In this exercise, the entries below include pictures. Repeat exactly the lines from the line with "You are a computer-use" to the line with "Image resolution: width=678", including both, but without the pictures.

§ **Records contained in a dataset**
☆ ☆ ☆ ☆ ☆ ☆ ☆
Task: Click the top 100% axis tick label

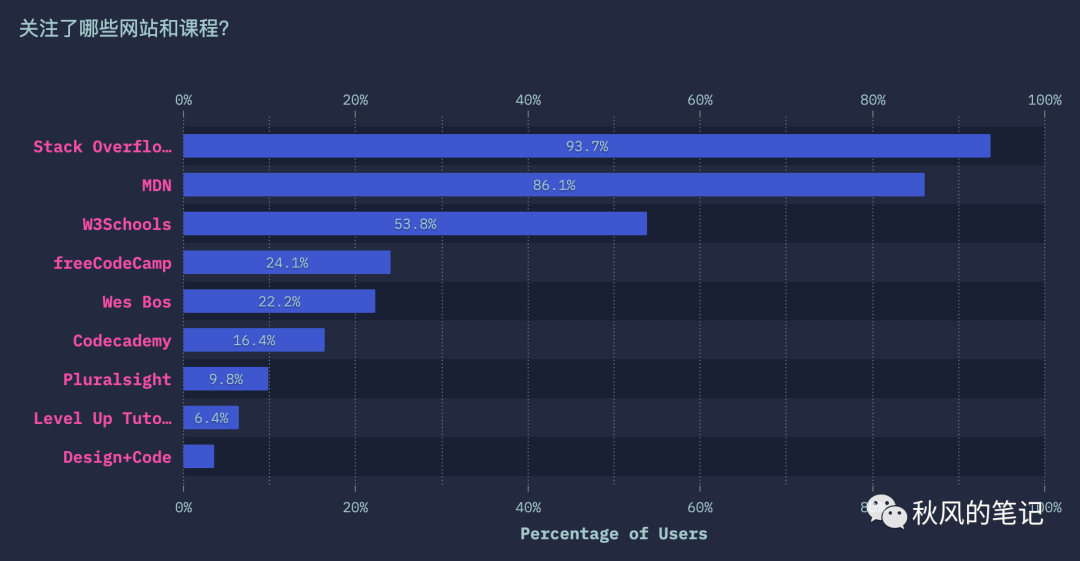Action: click(1044, 100)
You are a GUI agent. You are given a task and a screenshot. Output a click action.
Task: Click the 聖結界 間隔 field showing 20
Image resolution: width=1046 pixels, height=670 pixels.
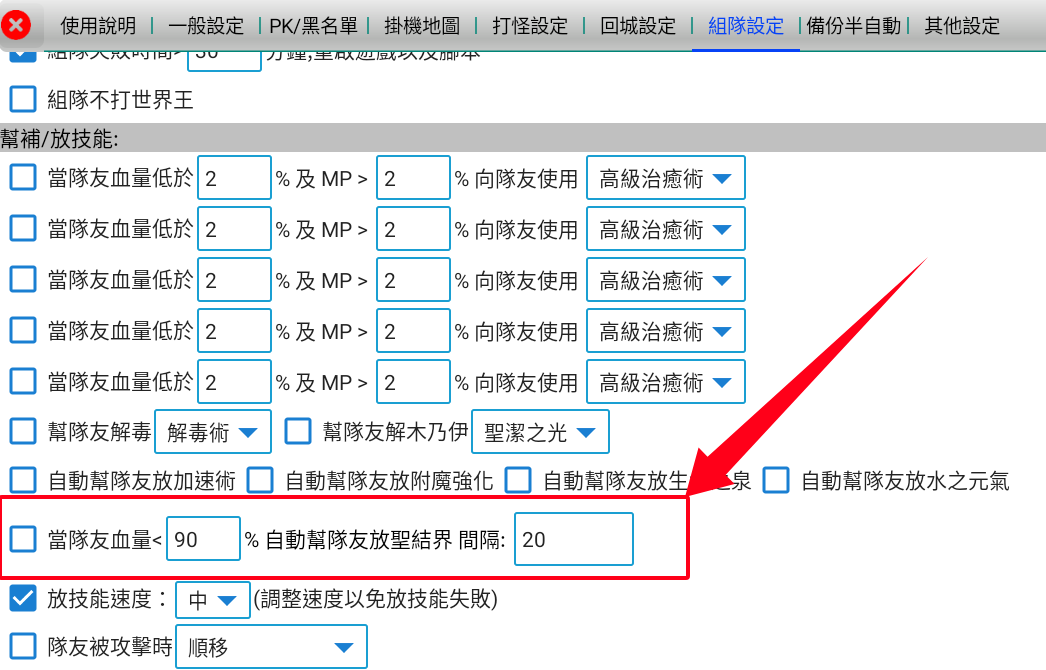pos(573,540)
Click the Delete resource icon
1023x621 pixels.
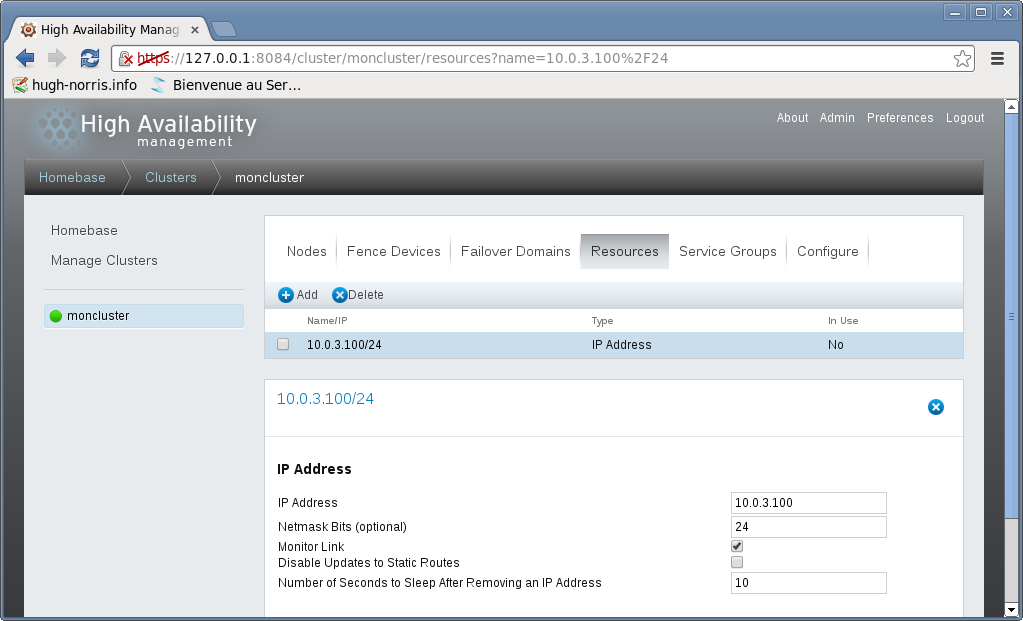point(340,295)
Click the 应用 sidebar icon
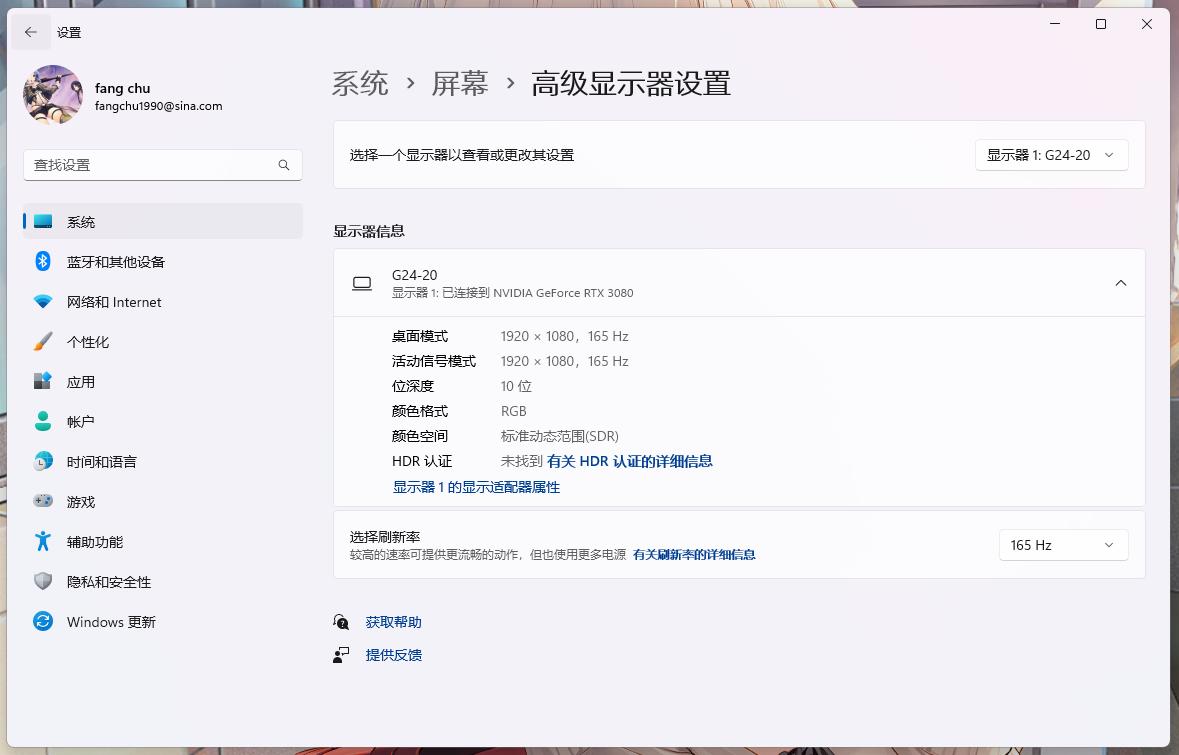The image size is (1179, 755). 43,381
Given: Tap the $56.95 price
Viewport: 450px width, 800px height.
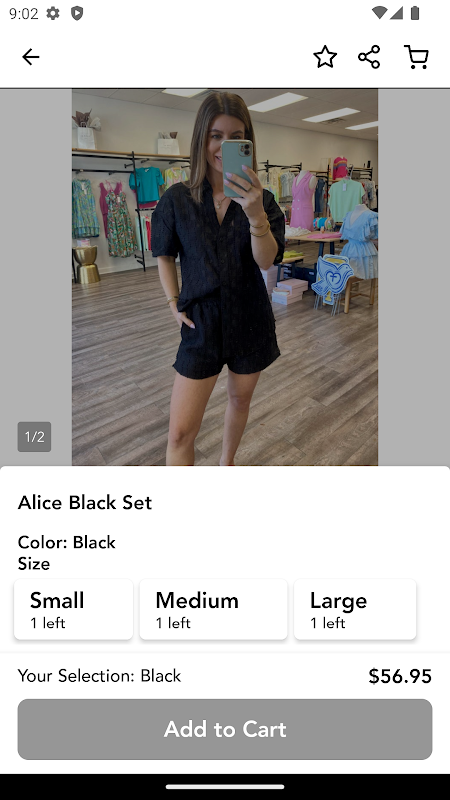Looking at the screenshot, I should coord(400,676).
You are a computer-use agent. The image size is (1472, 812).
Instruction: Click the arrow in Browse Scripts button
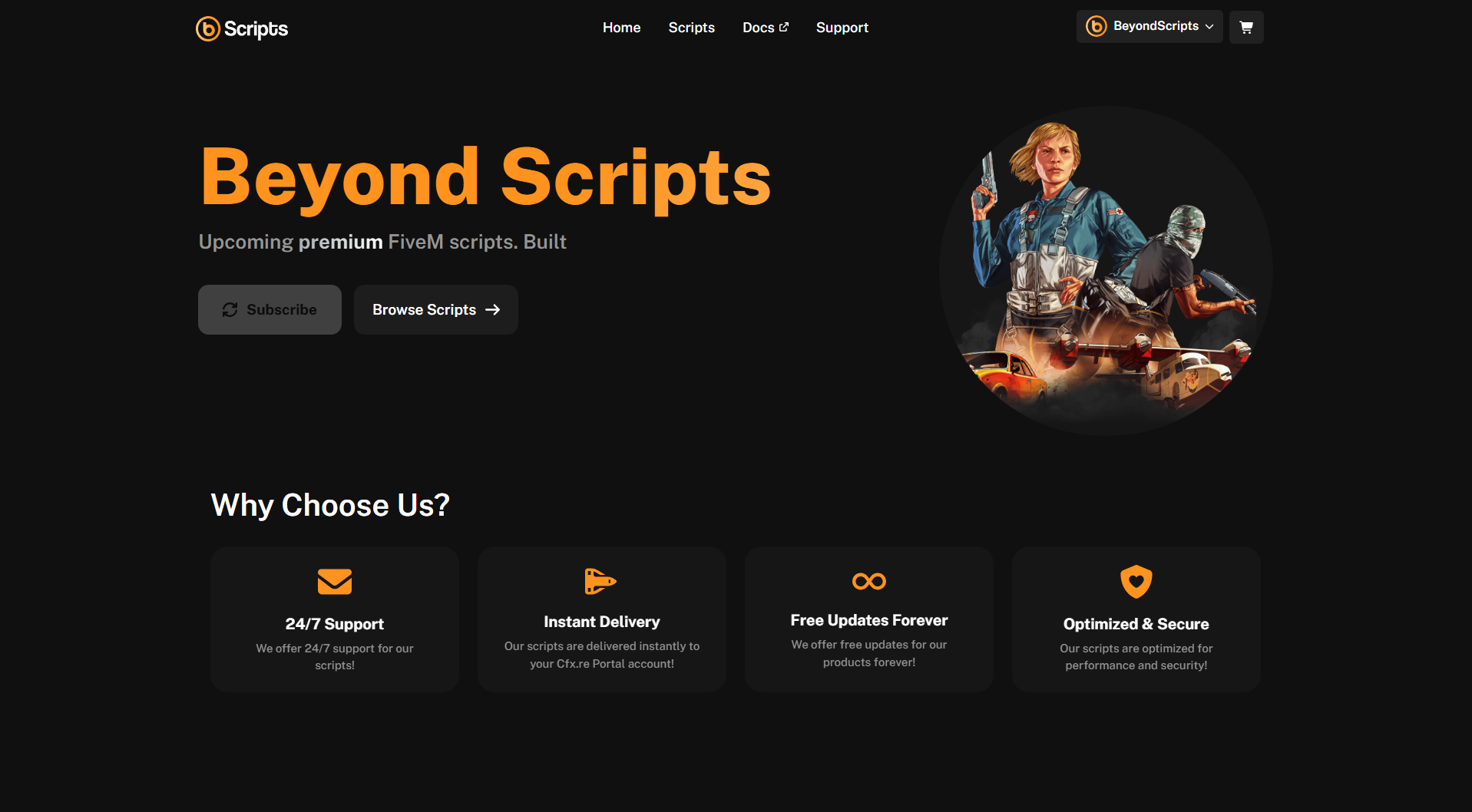pos(493,309)
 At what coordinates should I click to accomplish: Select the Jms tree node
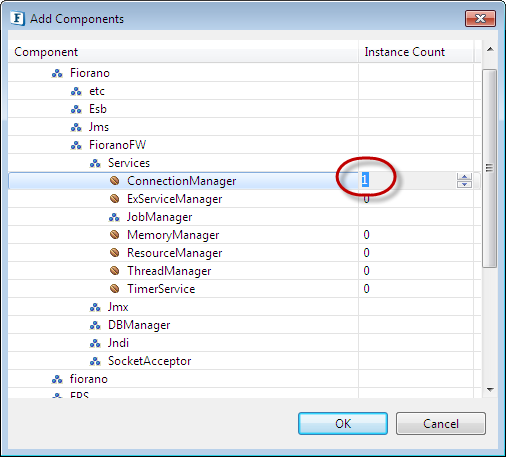pos(99,127)
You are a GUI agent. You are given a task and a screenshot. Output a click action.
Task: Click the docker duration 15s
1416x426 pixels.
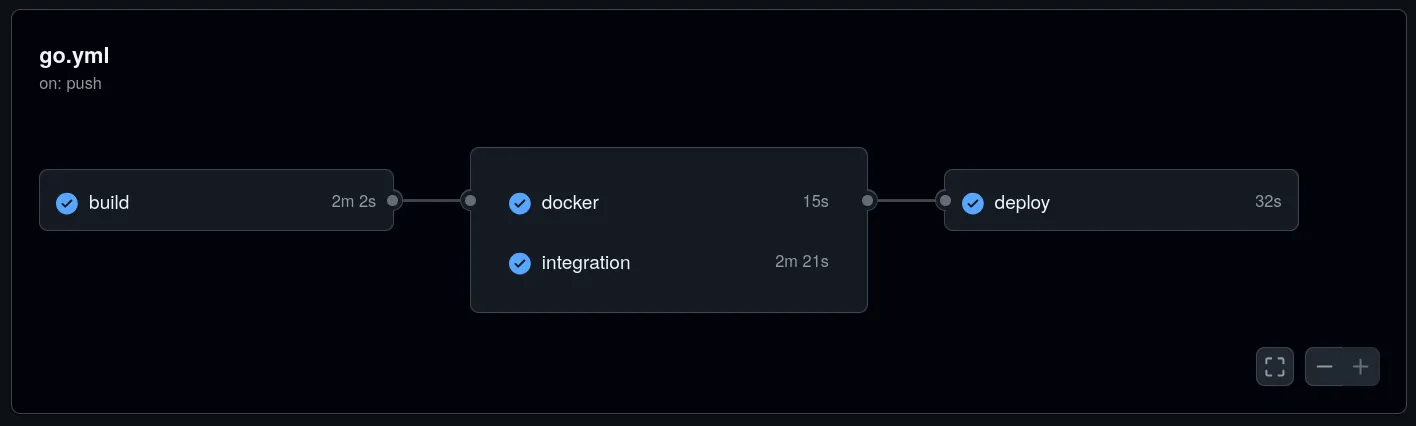pos(816,202)
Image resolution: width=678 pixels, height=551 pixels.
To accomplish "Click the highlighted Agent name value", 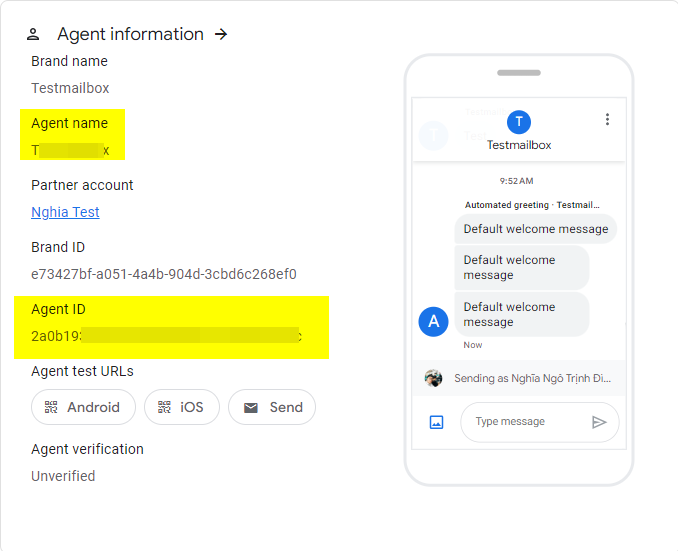I will tap(70, 150).
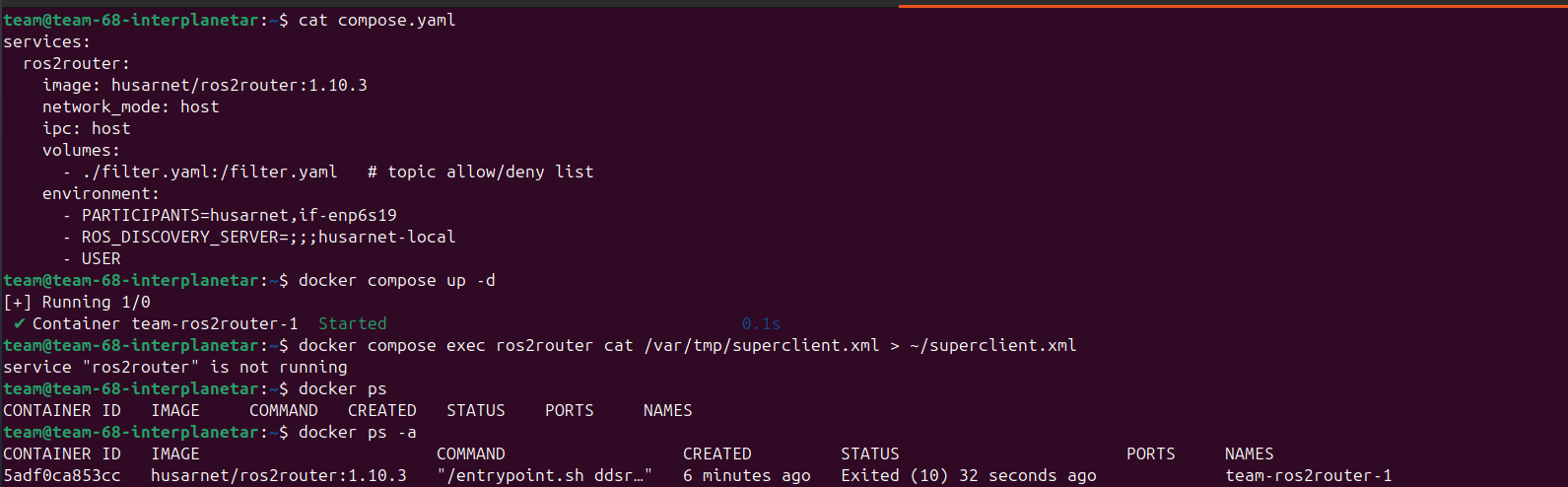Image resolution: width=1568 pixels, height=487 pixels.
Task: Click the 'Exited (10) 32 seconds ago' status
Action: (x=969, y=475)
☆ ☆ ☆ ☆ ☆ ☆ ☆
§ **RESULT**
You are a computer-use agent. The image size is (1472, 812).
Instruction: Click the arrow in Browse Scripts button
pos(493,309)
 At what coordinates should I click to accomplish: Select the Jms tree node
pos(99,127)
You are a GUI agent. You are given a task and a screenshot. Output a click action.
Task: Click the docker duration 15s
1416x426 pixels.
pos(816,202)
Image resolution: width=678 pixels, height=551 pixels.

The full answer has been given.